=== Exercise ===
All of the data that follows should be written out exactly.

[Stored data]
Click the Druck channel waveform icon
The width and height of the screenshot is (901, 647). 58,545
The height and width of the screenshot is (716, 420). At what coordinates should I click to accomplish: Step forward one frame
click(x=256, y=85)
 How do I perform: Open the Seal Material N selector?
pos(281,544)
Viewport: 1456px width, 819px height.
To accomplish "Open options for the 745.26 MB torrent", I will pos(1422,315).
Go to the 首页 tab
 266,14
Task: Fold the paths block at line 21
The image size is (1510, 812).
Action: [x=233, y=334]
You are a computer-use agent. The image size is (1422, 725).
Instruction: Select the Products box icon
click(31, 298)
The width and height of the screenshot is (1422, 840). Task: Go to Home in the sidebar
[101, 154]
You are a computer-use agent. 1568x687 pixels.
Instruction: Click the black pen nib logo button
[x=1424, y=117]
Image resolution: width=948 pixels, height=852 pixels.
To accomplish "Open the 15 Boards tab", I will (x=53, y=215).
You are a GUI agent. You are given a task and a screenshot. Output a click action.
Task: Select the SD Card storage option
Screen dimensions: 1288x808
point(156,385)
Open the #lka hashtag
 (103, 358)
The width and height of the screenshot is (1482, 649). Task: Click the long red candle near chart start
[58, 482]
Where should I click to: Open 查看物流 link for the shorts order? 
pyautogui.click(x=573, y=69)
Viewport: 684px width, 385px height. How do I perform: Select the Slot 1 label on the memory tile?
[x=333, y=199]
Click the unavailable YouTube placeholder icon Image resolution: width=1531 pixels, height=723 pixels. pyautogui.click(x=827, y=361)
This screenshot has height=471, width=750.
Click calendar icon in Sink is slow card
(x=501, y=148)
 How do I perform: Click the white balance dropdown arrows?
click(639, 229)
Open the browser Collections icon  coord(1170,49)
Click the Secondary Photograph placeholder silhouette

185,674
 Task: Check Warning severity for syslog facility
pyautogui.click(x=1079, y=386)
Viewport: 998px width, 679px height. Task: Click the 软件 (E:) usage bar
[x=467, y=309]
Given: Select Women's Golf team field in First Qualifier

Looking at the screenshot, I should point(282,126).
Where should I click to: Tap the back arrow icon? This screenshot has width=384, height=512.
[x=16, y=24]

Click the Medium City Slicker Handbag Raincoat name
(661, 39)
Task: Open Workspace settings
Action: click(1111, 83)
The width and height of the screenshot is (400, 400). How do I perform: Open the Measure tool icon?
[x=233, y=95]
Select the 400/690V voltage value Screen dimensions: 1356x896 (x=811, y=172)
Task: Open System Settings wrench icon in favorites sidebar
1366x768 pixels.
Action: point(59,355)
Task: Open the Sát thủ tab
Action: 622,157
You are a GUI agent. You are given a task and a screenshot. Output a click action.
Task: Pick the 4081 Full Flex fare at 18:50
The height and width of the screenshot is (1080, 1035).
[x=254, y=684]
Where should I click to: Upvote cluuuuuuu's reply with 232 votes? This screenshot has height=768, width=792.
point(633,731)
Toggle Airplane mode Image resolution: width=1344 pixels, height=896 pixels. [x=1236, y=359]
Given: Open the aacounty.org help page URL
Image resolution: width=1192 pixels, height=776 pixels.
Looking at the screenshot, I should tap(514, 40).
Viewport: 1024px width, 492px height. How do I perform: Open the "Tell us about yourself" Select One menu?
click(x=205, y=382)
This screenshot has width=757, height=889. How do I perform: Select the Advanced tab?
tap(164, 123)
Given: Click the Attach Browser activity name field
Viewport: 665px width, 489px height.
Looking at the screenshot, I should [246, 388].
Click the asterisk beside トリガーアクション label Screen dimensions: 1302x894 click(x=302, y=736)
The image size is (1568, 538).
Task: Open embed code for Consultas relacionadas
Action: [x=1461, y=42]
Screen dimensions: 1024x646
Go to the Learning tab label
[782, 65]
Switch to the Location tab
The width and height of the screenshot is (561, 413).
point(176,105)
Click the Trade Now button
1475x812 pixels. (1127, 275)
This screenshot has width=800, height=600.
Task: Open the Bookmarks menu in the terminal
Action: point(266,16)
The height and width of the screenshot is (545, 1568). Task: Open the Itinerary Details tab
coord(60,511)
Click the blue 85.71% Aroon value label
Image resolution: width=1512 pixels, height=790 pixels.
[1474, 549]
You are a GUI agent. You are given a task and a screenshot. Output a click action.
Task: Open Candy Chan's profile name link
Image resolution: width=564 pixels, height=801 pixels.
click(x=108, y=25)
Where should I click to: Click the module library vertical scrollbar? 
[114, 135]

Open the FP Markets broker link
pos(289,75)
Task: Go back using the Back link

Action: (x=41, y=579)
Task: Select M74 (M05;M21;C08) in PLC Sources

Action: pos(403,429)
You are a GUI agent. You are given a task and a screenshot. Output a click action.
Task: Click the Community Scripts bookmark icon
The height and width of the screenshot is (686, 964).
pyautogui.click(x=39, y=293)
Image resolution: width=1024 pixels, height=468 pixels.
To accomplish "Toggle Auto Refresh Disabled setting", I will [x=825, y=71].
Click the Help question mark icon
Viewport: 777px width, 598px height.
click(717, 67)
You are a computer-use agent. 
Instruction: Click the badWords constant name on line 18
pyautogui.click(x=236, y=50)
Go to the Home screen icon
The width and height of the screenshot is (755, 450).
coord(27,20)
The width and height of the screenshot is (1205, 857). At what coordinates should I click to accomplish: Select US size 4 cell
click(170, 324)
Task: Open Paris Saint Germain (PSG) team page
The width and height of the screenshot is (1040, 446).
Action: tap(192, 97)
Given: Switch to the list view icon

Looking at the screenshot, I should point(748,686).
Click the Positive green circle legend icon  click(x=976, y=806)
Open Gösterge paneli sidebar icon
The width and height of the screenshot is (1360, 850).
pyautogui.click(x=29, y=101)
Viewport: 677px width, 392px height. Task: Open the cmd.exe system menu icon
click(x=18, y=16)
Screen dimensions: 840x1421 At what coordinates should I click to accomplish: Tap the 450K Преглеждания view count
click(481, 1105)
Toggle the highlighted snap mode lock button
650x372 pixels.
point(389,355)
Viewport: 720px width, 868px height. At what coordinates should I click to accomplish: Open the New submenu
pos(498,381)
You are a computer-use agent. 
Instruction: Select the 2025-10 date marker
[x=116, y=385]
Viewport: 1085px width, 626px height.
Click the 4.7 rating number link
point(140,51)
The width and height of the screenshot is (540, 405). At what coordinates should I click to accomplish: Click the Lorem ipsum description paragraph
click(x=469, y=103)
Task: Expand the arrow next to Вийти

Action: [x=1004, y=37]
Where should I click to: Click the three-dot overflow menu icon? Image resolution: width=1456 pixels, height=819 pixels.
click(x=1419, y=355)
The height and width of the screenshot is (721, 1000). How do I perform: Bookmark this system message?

=== Written answer ===
Click the Druck channel waveform icon
The width and height of the screenshot is (901, 647). 58,545
The height and width of the screenshot is (716, 420). At what coordinates should I click to accomplish: Step forward one frame
click(x=256, y=85)
 How do I perform: Open the Seal Material N selector?
pos(281,544)
Viewport: 1456px width, 819px height.
To accomplish "Open options for the 745.26 MB torrent", I will pos(1422,315).
Go to the 首页 tab
 266,14
Task: Fold the paths block at line 21
The image size is (1510, 812).
Action: [x=233, y=334]
You are a computer-use agent. The image size is (1422, 725).
Instruction: Select the Products box icon
click(31, 298)
The width and height of the screenshot is (1422, 840). Task: Go to Home in the sidebar
[101, 154]
You are a computer-use agent. 1568x687 pixels.
Instruction: Click the black pen nib logo button
[x=1424, y=117]
Image resolution: width=948 pixels, height=852 pixels.
To accomplish "Open the 15 Boards tab", I will (x=53, y=215).
You are a GUI agent. You are given a task and a screenshot. Output a click action.
Task: Select the SD Card storage option
Screen dimensions: 1288x808
point(156,385)
Open the #lka hashtag
 (103, 358)
The width and height of the screenshot is (1482, 649). Task: Click the long red candle near chart start
[58, 482]
Where should I click to: Open 查看物流 link for the shorts order? 
pyautogui.click(x=573, y=69)
Viewport: 684px width, 385px height. How do I perform: Select the Slot 1 label on the memory tile?
[x=333, y=199]
Click the unavailable YouTube placeholder icon Image resolution: width=1531 pixels, height=723 pixels. pyautogui.click(x=827, y=361)
This screenshot has height=471, width=750.
Click calendar icon in Sink is slow card
(x=501, y=148)
 How do I perform: Click the white balance dropdown arrows?
click(639, 229)
Open the browser Collections icon  coord(1170,49)
Click the Secondary Photograph placeholder silhouette

185,674
 Task: Check Warning severity for syslog facility
pyautogui.click(x=1079, y=386)
Viewport: 998px width, 679px height. Task: Click the 软件 (E:) usage bar
[x=467, y=309]
Given: Select Women's Golf team field in First Qualifier

Looking at the screenshot, I should point(282,126).
Where should I click to: Tap the back arrow icon? This screenshot has width=384, height=512.
[x=16, y=24]

Click the Medium City Slicker Handbag Raincoat name
(661, 39)
Task: Open Workspace settings
Action: click(1111, 83)
The width and height of the screenshot is (400, 400). How do I perform: Open the Measure tool icon?
[x=233, y=95]
Select the 400/690V voltage value Screen dimensions: 1356x896 (x=811, y=172)
Task: Open System Settings wrench icon in favorites sidebar
1366x768 pixels.
Action: point(59,355)
Task: Open the Sát thủ tab
Action: 622,157
You are a GUI agent. You are given a task and a screenshot. Output a click action.
Task: Pick the 4081 Full Flex fare at 18:50
The height and width of the screenshot is (1080, 1035).
[x=254, y=684]
Where should I click to: Upvote cluuuuuuu's reply with 232 votes? This screenshot has height=768, width=792.
point(633,731)
Toggle Airplane mode Image resolution: width=1344 pixels, height=896 pixels. [x=1236, y=359]
Given: Open the aacounty.org help page URL
Image resolution: width=1192 pixels, height=776 pixels.
Looking at the screenshot, I should tap(514, 40).
Viewport: 1024px width, 492px height. How do I perform: Open the "Tell us about yourself" Select One menu?
click(x=205, y=382)
This screenshot has width=757, height=889. How do I perform: Select the Advanced tab?
tap(164, 123)
Given: Click the Attach Browser activity name field
Viewport: 665px width, 489px height.
Looking at the screenshot, I should [246, 388].
Click the asterisk beside トリガーアクション label Screen dimensions: 1302x894 click(x=302, y=736)
The image size is (1568, 538).
Task: Open embed code for Consultas relacionadas
Action: [x=1461, y=42]
Screen dimensions: 1024x646
Go to the Learning tab label
[782, 65]
Switch to the Location tab
The width and height of the screenshot is (561, 413).
point(176,105)
Click the Trade Now button
1475x812 pixels. (1127, 275)
This screenshot has width=800, height=600.
Task: Open the Bookmarks menu in the terminal
Action: point(266,16)
The height and width of the screenshot is (545, 1568). Task: Open the Itinerary Details tab
coord(60,511)
Click the blue 85.71% Aroon value label
Image resolution: width=1512 pixels, height=790 pixels.
[1474, 549]
You are a GUI agent. You are given a task and a screenshot. Output a click action.
Task: Open Candy Chan's profile name link
Image resolution: width=564 pixels, height=801 pixels.
click(x=108, y=25)
Where should I click to: Click the module library vertical scrollbar? 
[114, 135]

Open the FP Markets broker link
pos(289,75)
Task: Go back using the Back link

Action: (x=41, y=579)
Task: Select M74 (M05;M21;C08) in PLC Sources

Action: pos(403,429)
You are a GUI agent. You are given a task and a screenshot. Output a click action.
Task: Click the Community Scripts bookmark icon
The height and width of the screenshot is (686, 964).
pyautogui.click(x=39, y=293)
Image resolution: width=1024 pixels, height=468 pixels.
To accomplish "Toggle Auto Refresh Disabled setting", I will [x=825, y=71].
Click the Help question mark icon
Viewport: 777px width, 598px height.
click(717, 67)
You are a computer-use agent. 
Instruction: Click the badWords constant name on line 18
pyautogui.click(x=236, y=50)
Go to the Home screen icon
The width and height of the screenshot is (755, 450).
coord(27,20)
The width and height of the screenshot is (1205, 857). At what coordinates should I click to accomplish: Select US size 4 cell
click(170, 324)
Task: Open Paris Saint Germain (PSG) team page
The width and height of the screenshot is (1040, 446).
Action: tap(192, 97)
Given: Switch to the list view icon

Looking at the screenshot, I should point(748,686).
Click the Positive green circle legend icon  click(x=976, y=806)
Open Gösterge paneli sidebar icon
The width and height of the screenshot is (1360, 850).
pyautogui.click(x=29, y=101)
Viewport: 677px width, 392px height. Task: Open the cmd.exe system menu icon
click(x=18, y=16)
Screen dimensions: 840x1421 At what coordinates should I click to accomplish: Tap the 450K Преглеждания view count
click(481, 1105)
Toggle the highlighted snap mode lock button
650x372 pixels.
point(389,355)
Viewport: 720px width, 868px height. At what coordinates should I click to accomplish: Open the New submenu
pos(498,381)
You are a computer-use agent. 
Instruction: Select the 2025-10 date marker
[x=116, y=385]
Viewport: 1085px width, 626px height.
Click the 4.7 rating number link
point(140,51)
The width and height of the screenshot is (540, 405). At what coordinates should I click to accomplish: Click the Lorem ipsum description paragraph
click(x=469, y=103)
Task: Expand the arrow next to Вийти

Action: [x=1004, y=37]
Where should I click to: Click the three-dot overflow menu icon? Image resolution: width=1456 pixels, height=819 pixels.
click(x=1419, y=355)
The height and width of the screenshot is (721, 1000). How do I perform: Bookmark this system message?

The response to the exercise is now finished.